"and from every
dead child a rifle with eyes,
and from every crime
bullets are born
which will one day
find
the bull’s eye of
your hearts."……..Pablo Neruda (I’m Explaining a Few Things. . . )
Despite its vast
natural resources and economic wealth, Brazil has an overwhelmingly poor
population. Relatively few Brazilians have benefited from the economy. In a
country with some of the world’s widest social differences, grinding poverty and
misery coexist with great industrial wealth; 20 percent of the population is
extremely poor and 1 percent extremely wealthy. According to the UN, Brazil had
the most uneven distribution of wealth in the world in 1995. The richest 10
percent of Brazilians hold 65 percent of Brazil’s wealth (GDP), while the
poorest 40 percent share only 7 percent. Brazil is placed 65 out of 175
countries in the UN’s 2003 human development index .The vast substratum of the
population lacks adequate housing, employment, education, health care, or any
social security.
Latin American
countries are plundered by illegitimate and usurious external debts and
scandalous privatization. The countries of the sub-continent are bound to
agreements with the IMF, World Bank and other imperialist institutions that
control the economies for the benefit of the monopolies and the interests of the
great powers. The continent has been rocked by a wave of mass rebellions,
including the toppling of pro-IMF governments in Ecuador, Argentina and most
recently Bolivia by mass protests, strikes and uprisings.

__Dataset section__.
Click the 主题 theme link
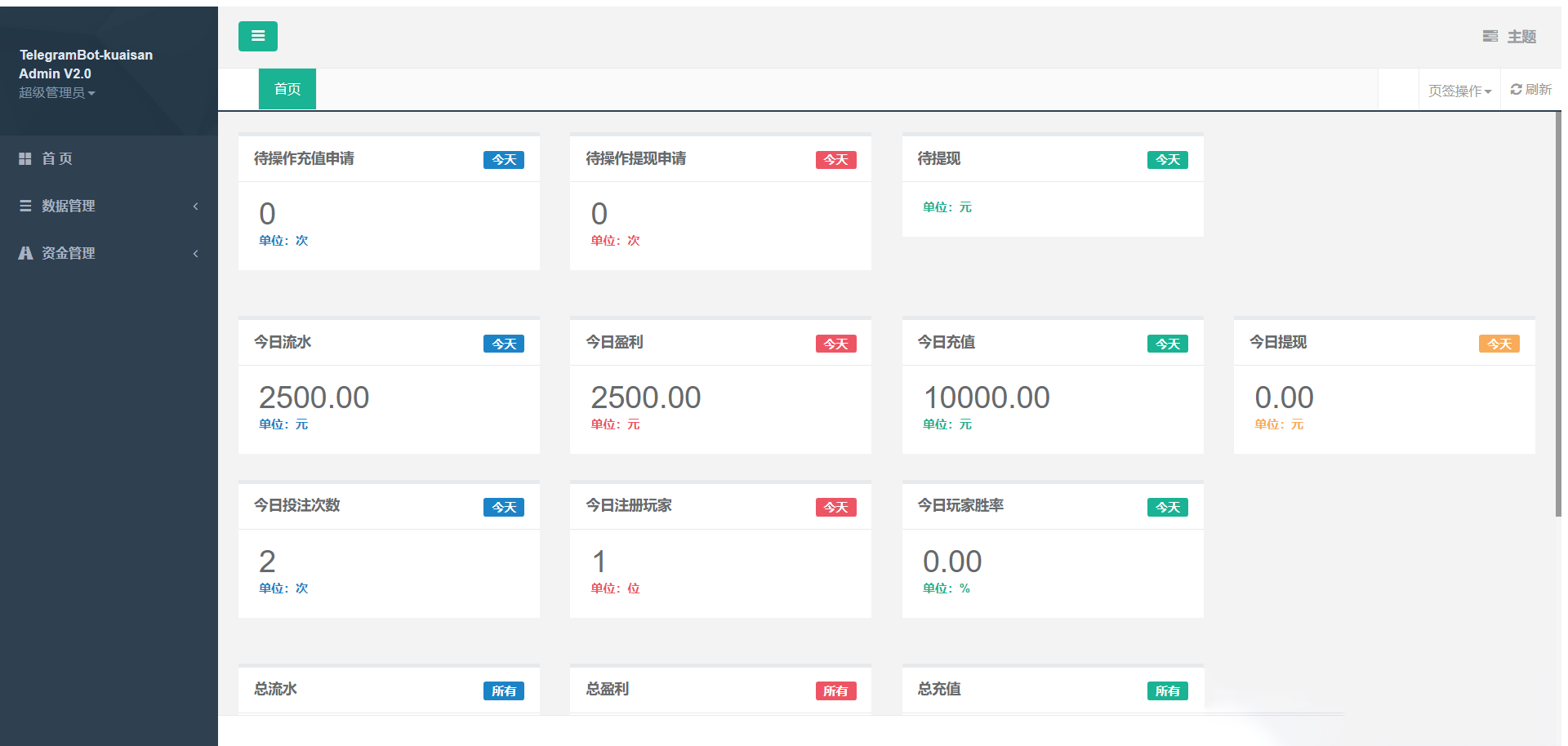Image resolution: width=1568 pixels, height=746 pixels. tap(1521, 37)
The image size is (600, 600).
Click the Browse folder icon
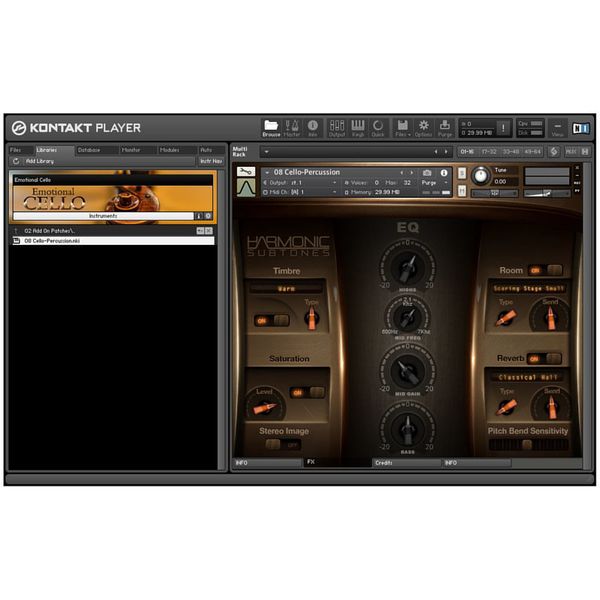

__Problems to solve__.
a) Update the stretch of the passage on Brazil and Latin America from "Despite its vast" through "social security.", changing "population" to "populace".
b) Name every country that the passage on Brazil and Latin America mentions by name.
c) Proceed with the passage on Brazil and Latin America from the point where it stops.

__Answers in order__.
a)
Despite its vast
natural resources and economic wealth, Brazil has an overwhelmingly poor
populace. Relatively few Brazilians have benefited from the economy. In a
country with some of the world’s widest social differences, grinding poverty and
misery coexist with great industrial wealth; 20 percent of the populace is
extremely poor and 1 percent extremely wealthy. According to the UN, Brazil had
the most uneven distribution of wealth in the world in 1995. The richest 10
percent of Brazilians hold 65 percent of Brazil’s wealth (GDP), while the
poorest 40 percent share only 7 percent. Brazil is placed 65 out of 175
countries in the UN’s 2003 human development index .The vast substratum of the
populace lacks adequate housing, employment, education, health care, or any
social security.

b) Brazil, Ecuador, Argentina, Bolivia

c)
There have been some
electoral victories for so-called left-leaning governments like those of
presidents Néstor Kirchner in Argentina, Luiz Inácio Lula da Silva in Brazil and
Hugo Chávez in Venezuela, that acts as the last hope of the reactionary system.
In this context, since the end of 2002, the attention of Latin America has been
fixed on the electoral victory and resulting government of the Partido dos
Trabalhadores (PT: Workers’ Party) led by the former metalworker and union
leader Luis Inácio da Silva, popularly known as "Lula." Brazil’s economy is the
size of the rest of the continent’s combined, and it is home of the region’s
most organized and potentially powerful working class and potentially radical
landless peasant movement led by the Movimento dos Trabalhadores Rurais Sem
Terra (MST: Rural Landless Workers’ Movement). The concentration of land is one
of the most skewed in Brazil and it is almost as old as Brazil itself. Right
from the beginning of the colonization of Brazil in the 16th century by the
Portuguese emperor the crown turned to the hereditary donatory captaincy system
.Under this system, each donee was responsible for colonizing his own captaincy
at his own expense. This step was significant because it led to the
establishment of latifundia (landoweners) in Brazil which hold almost half of
the farm land of Brazil and which is only 1% of the population. Tension is high
in the Brazilian countryside. Some 4.5 million landless families await
resettlement on farms, while 27,000 landowners each sit on estates of more than
15,000 hectares that they have vowed to defend with their own militias.
President Luiz Inacio Lula da Silva promised to redress the balance by buying up
huge tracts of disused land and redistributing it to poor families with no home
of their own. His government says 81,000 families were resettled last year. The
total is well below the president’s target of 115,000 resettlements. The MST
initially after the victory of Lula suspended critising the government and
concentrated their campaign against the rural land owners. The land owners
private army and goons have killed almost 65 activist over a year.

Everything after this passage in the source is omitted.